Tasks to complete:
(a) Please extract from the Dimock case excerpt the passage starting with "This case comes" and going on through "of April, 1875.", copied word for word.
(b) In the Dimock case excerpt, on what date did the federal district court grant Dimock's discharge in bankruptcy?

Extract provided Block Start

United States Supreme Court

117 U.S. 559

Dimock  v.  Revere Copper Company of Boston Massachusetts

 Argued: April 5, 1886. ---

This case comes here by a writ of error to the supreme court of New York, having been decided in the court of appeals, and the record remitted to the supreme court, that judgment might be finally entered there. The action was brought in that court on a judgment in favor of the Revere Copper Company, plaintiff, against Anthony W. Dimock, rendered in the superior court of the commonwealth of Massachusetts, for the county of Suffolk, on the first day of April, 1875.

The defendant, Dimock, pleaded, in bar of this action, a discharge in bankruptcy, by the district court of the United States for the District of Massachusetts, rendered on the twenty-sixth day of March, 1875, five days before judgment in the state court. The case being submitted to the New York supreme court in special term, without a jury, that court found the following facts, and conclusions of law thereon:

'AS FINDINGS OF FACT.

'First. That the plaintiff is, and at the times hereinafter mentioned was, a corporation, duly organized and existing under and by virtue of the laws of the common wealth of Massachusetts.

'Second. That on or about the thirteenth day of January, 1874, the Revere Copper Company of Boston, Massachusetts, the plaintiff herein, commenced an action in the superior court of the commonwealth of Massachusetts, within and for the county of Suffolk, a court of general jurisdiction, against Anthony W. Dimock, the defendant herein, by the issue of a writ of attachment against the goods, estate, and body of the said defendant, and which said writ was duly served on said defendant, and the summons to appear in said action was duly served upon him personally, and that the said defendant thereafter duly appeared in said action by attorney; that the cause of action was an indorsement of said Dimock of two promissory notes made in the city of New York to the order of plaintiff by the Atlantic Mail Steam-ship Company, and dated December 19, 1872.

Extract provided Block End
Dataset records Block Start

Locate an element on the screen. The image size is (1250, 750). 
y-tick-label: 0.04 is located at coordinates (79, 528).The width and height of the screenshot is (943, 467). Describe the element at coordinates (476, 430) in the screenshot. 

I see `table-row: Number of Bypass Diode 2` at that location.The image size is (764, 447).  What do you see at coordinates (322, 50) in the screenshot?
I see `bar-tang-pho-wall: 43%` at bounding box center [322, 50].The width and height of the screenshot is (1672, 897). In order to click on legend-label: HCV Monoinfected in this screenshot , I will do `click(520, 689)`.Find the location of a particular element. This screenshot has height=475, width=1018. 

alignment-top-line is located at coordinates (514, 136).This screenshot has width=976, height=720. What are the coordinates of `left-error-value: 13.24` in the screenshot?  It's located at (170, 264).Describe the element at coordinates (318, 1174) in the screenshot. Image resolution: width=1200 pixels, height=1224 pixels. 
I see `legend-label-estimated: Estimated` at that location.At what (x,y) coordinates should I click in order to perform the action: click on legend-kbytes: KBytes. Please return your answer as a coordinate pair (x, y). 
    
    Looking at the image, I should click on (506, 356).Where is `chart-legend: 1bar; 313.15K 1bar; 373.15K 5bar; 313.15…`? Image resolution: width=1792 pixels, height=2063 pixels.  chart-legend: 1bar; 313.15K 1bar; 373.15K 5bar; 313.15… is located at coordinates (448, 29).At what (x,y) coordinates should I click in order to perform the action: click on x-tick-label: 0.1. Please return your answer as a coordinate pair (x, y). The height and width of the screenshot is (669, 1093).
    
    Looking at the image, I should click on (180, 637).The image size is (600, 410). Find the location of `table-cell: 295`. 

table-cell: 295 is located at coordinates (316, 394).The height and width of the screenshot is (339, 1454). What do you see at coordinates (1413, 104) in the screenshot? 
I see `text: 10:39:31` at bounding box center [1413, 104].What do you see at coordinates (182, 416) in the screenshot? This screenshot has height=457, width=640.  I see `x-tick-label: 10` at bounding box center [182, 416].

Dataset records Block End

Solutions by task:
(a)
This case comes here by a writ of error to the supreme court of New York, having been decided in the court of appeals, and the record remitted to the supreme court, that judgment might be finally entered there. The action was brought in that court on a judgment in favor of the Revere Copper Company, plaintiff, against Anthony W. Dimock, rendered in the superior court of the commonwealth of Massachusetts, for the county of Suffolk, on the first day of April, 1875.

(b) The twenty-sixth day of March, 1875.